# PODANY TEKST
Rozpoczynamy trzeci dzień Piastonaliów na UO. One Step to rockowy, polski zespół, który zadebiutował w 2019 roku. Na scenie nie brakowało energii. Chodź tłum zaczynał się dopiero gromadzić to chłopaki pokazały, że czerpią radość z wzajemnej obecności na scenie.

W środę (14 maja) o godzinie 17:00 mieliśmy okazję usłyszeć zespół One Step, który tego dnia Piastonaliów otwierał koncerty. Zespół tworzy pięć osób, a część studentów może kojarzyć ich z Zimowej Giełdy Piosenki, którą wygrali w zeszłym roku. 

Swój koncert rozpoczęli od żywiołowej muzyki i do końca nie ściągali nogi z gazu. Wokalista, a także lider zespołu utrzymywał dobry kontakt z publicznością. Między piosenkami wplatał ciekawe anegdotki dotyczące genezy utworów oraz gorąco zapraszał do zabawy.

# INFORMACJE
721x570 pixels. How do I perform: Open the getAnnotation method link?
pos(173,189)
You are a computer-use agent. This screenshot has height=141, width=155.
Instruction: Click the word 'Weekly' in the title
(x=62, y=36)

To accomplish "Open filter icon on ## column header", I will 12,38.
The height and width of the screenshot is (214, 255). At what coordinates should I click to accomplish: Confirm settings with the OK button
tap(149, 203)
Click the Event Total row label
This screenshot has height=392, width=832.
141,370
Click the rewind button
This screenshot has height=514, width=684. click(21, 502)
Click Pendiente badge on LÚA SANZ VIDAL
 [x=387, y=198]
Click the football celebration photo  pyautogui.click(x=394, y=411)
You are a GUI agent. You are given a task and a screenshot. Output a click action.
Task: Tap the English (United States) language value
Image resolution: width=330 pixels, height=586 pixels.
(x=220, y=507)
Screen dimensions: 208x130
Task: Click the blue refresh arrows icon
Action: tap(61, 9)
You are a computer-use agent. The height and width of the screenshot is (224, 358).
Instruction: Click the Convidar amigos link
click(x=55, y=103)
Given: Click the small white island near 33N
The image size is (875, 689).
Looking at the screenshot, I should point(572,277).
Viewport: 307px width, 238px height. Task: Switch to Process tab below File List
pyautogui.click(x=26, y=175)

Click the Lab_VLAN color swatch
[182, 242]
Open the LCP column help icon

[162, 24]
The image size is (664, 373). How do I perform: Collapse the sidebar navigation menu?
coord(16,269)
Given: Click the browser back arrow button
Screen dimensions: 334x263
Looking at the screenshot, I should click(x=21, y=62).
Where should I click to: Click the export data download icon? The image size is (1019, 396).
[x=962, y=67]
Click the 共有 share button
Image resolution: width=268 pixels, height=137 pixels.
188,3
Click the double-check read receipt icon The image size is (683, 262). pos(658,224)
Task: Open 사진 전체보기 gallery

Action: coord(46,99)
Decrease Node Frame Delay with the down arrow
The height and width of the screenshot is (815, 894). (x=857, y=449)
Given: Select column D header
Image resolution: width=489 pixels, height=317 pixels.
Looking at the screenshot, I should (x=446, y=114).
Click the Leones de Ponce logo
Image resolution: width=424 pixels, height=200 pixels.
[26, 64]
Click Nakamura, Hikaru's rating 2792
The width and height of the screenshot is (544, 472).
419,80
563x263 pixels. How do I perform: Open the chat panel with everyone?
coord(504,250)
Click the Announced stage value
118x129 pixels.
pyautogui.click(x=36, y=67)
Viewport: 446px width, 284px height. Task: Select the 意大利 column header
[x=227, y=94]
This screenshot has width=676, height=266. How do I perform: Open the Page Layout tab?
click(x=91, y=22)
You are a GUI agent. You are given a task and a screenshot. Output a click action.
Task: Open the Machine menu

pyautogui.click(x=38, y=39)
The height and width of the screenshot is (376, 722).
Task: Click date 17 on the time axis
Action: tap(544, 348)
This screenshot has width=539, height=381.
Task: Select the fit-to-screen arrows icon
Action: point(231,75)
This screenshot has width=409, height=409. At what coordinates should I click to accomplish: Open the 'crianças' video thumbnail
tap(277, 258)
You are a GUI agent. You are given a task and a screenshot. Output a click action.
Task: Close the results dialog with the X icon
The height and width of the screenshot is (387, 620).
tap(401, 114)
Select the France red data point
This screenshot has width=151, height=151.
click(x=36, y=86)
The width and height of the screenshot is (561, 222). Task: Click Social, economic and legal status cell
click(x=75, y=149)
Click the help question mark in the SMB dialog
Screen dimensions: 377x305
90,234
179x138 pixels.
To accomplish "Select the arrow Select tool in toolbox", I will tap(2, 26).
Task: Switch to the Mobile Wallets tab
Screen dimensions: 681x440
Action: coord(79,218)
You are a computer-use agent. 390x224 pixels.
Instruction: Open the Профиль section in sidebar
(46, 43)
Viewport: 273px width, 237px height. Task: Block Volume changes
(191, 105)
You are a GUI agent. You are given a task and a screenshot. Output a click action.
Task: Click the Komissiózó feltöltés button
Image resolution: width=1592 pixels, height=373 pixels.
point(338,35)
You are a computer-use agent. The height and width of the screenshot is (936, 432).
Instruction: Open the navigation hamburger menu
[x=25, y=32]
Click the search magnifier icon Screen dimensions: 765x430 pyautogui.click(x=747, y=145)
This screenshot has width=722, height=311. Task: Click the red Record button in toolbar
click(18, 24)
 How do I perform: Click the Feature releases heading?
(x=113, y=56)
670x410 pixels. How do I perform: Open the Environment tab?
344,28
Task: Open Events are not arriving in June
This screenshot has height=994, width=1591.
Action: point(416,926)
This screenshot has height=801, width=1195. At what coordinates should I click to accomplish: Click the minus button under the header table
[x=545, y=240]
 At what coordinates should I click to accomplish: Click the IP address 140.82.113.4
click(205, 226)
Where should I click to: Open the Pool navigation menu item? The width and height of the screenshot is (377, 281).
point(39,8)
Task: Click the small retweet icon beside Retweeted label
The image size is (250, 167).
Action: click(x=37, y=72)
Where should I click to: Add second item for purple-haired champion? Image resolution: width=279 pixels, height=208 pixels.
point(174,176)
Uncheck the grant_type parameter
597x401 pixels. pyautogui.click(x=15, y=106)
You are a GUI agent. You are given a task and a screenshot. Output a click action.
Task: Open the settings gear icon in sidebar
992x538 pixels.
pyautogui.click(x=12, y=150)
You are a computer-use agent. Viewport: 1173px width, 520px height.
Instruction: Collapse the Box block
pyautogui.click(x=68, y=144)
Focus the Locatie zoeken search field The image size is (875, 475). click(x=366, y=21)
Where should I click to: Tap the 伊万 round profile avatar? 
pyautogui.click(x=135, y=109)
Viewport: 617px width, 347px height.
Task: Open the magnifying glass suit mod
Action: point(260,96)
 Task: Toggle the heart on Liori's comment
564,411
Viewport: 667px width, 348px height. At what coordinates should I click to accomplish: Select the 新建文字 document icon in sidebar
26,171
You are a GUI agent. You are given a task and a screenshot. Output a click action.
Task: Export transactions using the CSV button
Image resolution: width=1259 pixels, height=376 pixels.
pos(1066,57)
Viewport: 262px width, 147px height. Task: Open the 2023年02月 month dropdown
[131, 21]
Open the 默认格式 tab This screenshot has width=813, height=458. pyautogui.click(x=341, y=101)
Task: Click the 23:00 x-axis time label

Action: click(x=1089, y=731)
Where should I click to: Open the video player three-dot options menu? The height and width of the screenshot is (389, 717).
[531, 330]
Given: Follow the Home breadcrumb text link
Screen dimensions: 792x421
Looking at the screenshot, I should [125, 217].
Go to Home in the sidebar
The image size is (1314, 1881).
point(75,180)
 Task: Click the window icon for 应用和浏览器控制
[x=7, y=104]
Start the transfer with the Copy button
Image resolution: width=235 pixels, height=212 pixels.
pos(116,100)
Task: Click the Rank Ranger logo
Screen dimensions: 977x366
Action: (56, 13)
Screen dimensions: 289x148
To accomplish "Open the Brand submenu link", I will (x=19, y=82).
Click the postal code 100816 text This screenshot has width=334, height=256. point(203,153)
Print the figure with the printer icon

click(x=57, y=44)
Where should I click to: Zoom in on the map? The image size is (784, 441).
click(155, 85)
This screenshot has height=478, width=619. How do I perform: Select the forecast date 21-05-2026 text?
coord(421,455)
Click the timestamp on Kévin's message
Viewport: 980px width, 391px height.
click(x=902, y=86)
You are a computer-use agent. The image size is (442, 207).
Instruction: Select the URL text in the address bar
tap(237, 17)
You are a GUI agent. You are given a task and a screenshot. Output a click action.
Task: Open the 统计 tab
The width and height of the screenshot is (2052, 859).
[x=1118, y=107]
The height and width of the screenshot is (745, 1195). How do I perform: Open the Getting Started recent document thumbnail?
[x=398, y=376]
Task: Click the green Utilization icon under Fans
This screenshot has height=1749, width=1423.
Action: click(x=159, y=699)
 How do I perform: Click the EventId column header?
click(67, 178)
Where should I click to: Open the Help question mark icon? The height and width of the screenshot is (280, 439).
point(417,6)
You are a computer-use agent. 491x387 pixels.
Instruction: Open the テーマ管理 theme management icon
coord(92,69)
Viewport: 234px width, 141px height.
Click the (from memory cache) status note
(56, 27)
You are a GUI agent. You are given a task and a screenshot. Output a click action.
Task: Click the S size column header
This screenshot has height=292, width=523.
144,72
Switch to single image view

# TREŚĆ ZADANIA
Przepisz słowo w słowo cały tekst o koncercie zespołu One Step na Piastonaliach.

# ROZWIĄZANIE ZADANIA
Rozpoczynamy trzeci dzień Piastonaliów na UO. One Step to rockowy, polski zespół, który zadebiutował w 2019 roku. Na scenie nie brakowało energii. Chodź tłum zaczynał się dopiero gromadzić to chłopaki pokazały, że czerpią radość z wzajemnej obecności na scenie.

W środę (14 maja) o godzinie 17:00 mieliśmy okazję usłyszeć zespół One Step, który tego dnia Piastonaliów otwierał koncerty. Zespół tworzy pięć osób, a część studentów może kojarzyć ich z Zimowej Giełdy Piosenki, którą wygrali w zeszłym roku. 

Swój koncert rozpoczęli od żywiołowej muzyki i do końca nie ściągali nogi z gazu. Wokalista, a także lider zespołu utrzymywał dobry kontakt z publicznością. Między piosenkami wplatał ciekawe anegdotki dotyczące genezy utworów oraz gorąco zapraszał do zabawy.